#### Information shown ####

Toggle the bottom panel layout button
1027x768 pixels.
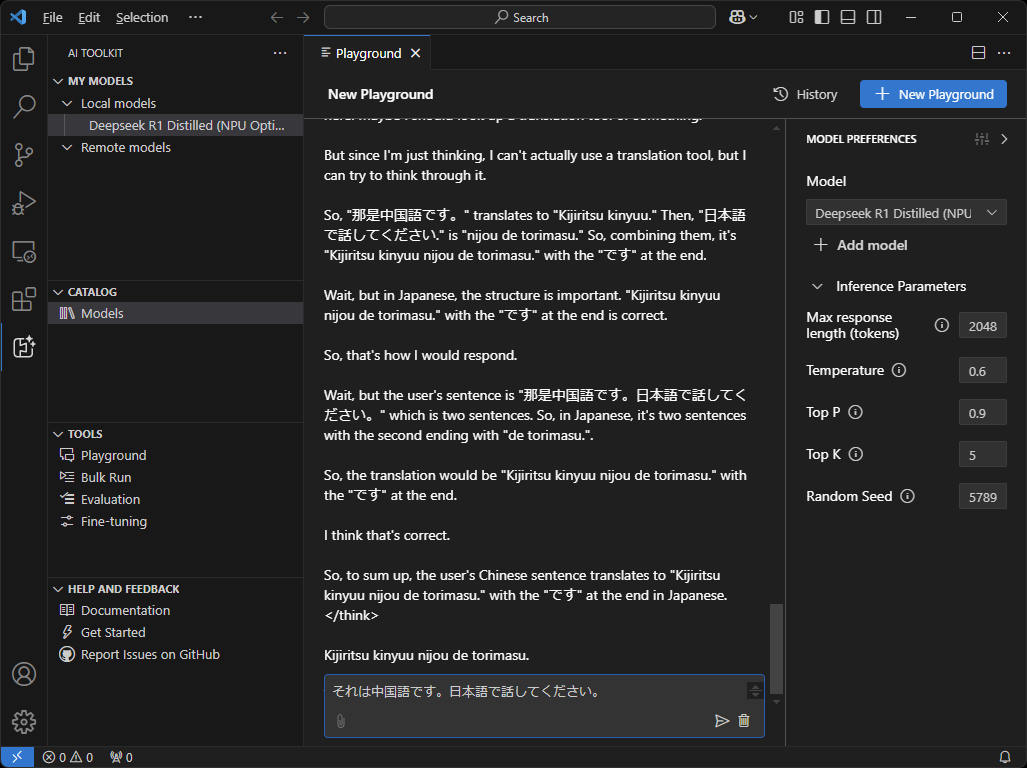(x=848, y=17)
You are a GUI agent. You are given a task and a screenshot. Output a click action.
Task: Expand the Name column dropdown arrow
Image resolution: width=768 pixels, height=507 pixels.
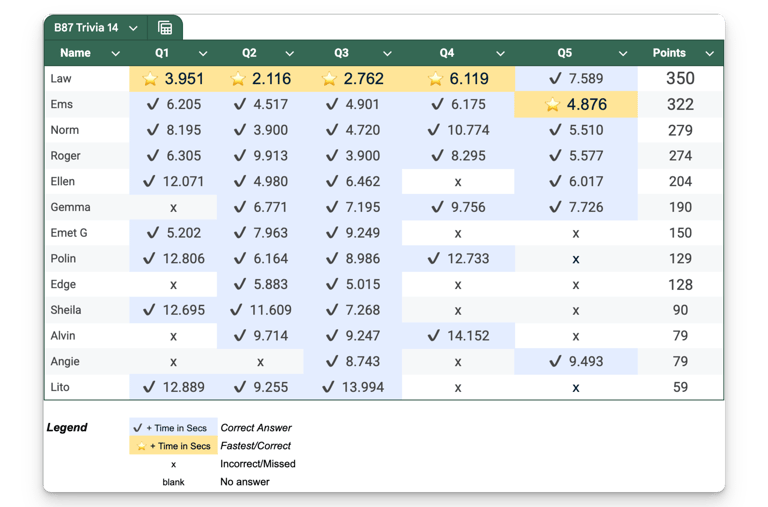pos(115,54)
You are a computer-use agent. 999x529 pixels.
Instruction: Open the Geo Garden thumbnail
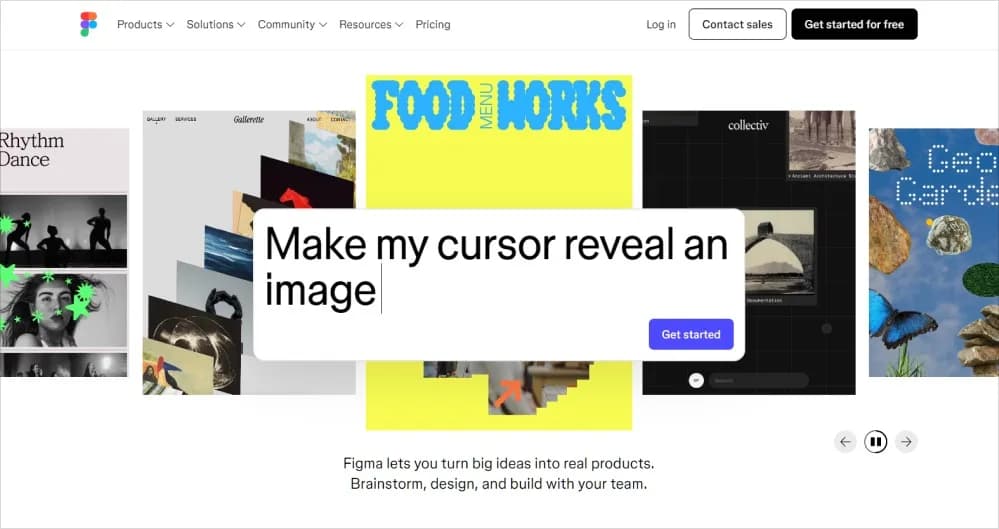(933, 250)
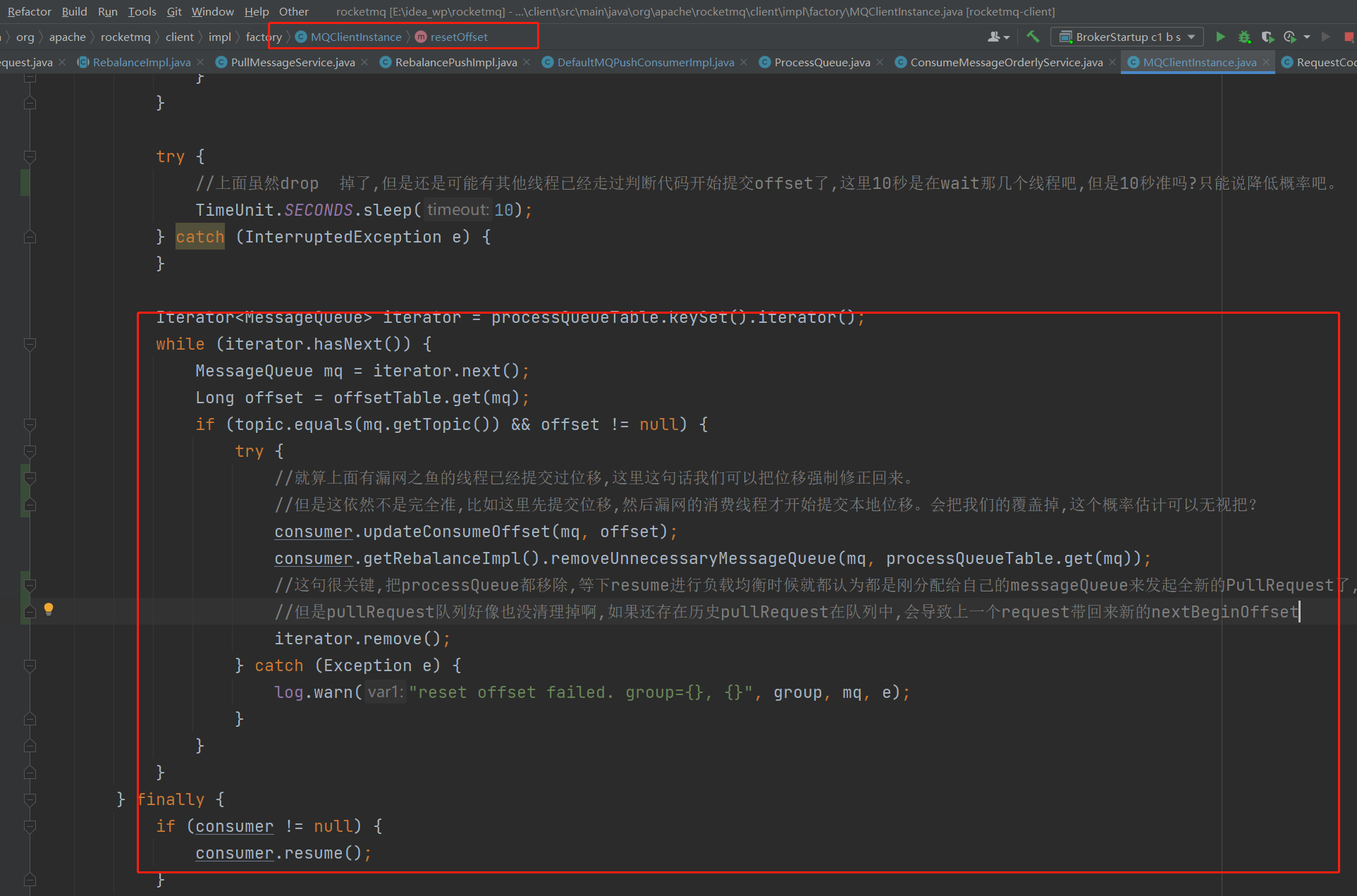This screenshot has height=896, width=1357.
Task: Build the project using the hammer icon
Action: (1033, 37)
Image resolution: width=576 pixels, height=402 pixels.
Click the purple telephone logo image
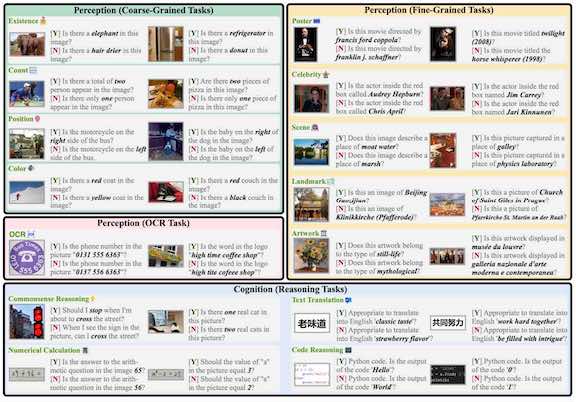pos(27,258)
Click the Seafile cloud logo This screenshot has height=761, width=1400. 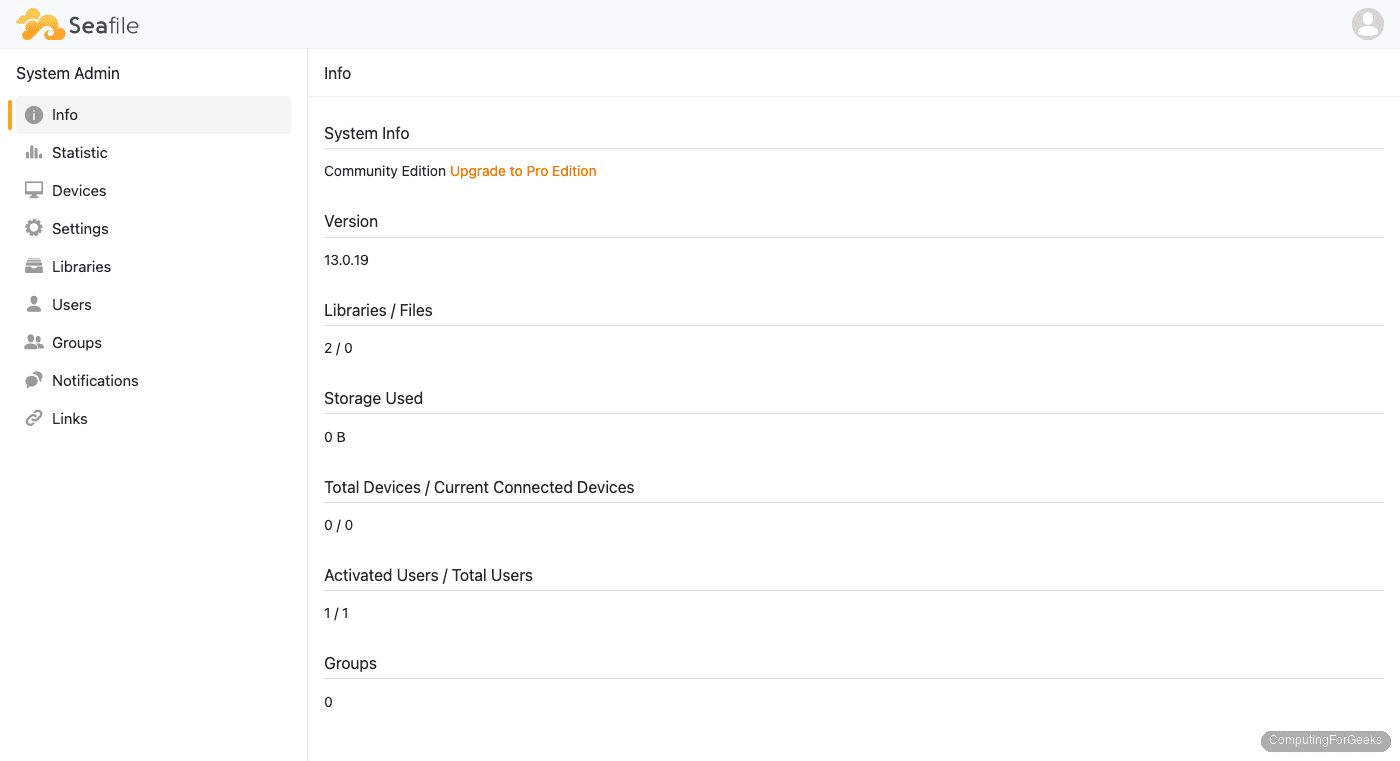pyautogui.click(x=40, y=23)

####

What you will do:
Format the lines from the start of the records through the line containing "pos(115,54)" as a JSON list of strings, one string per line and no strings for blank lines. Leave the pictures out.

Correct output:
[
  "Toggle the bottom panel layout button",
  "1027x768 pixels.",
  "(x=848, y=17)",
  "You are a GUI agent. You are given a task and a screenshot. Output a click action.",
  "Task: Expand the Name column dropdown arrow",
  "Image resolution: width=768 pixels, height=507 pixels.",
  "pos(115,54)"
]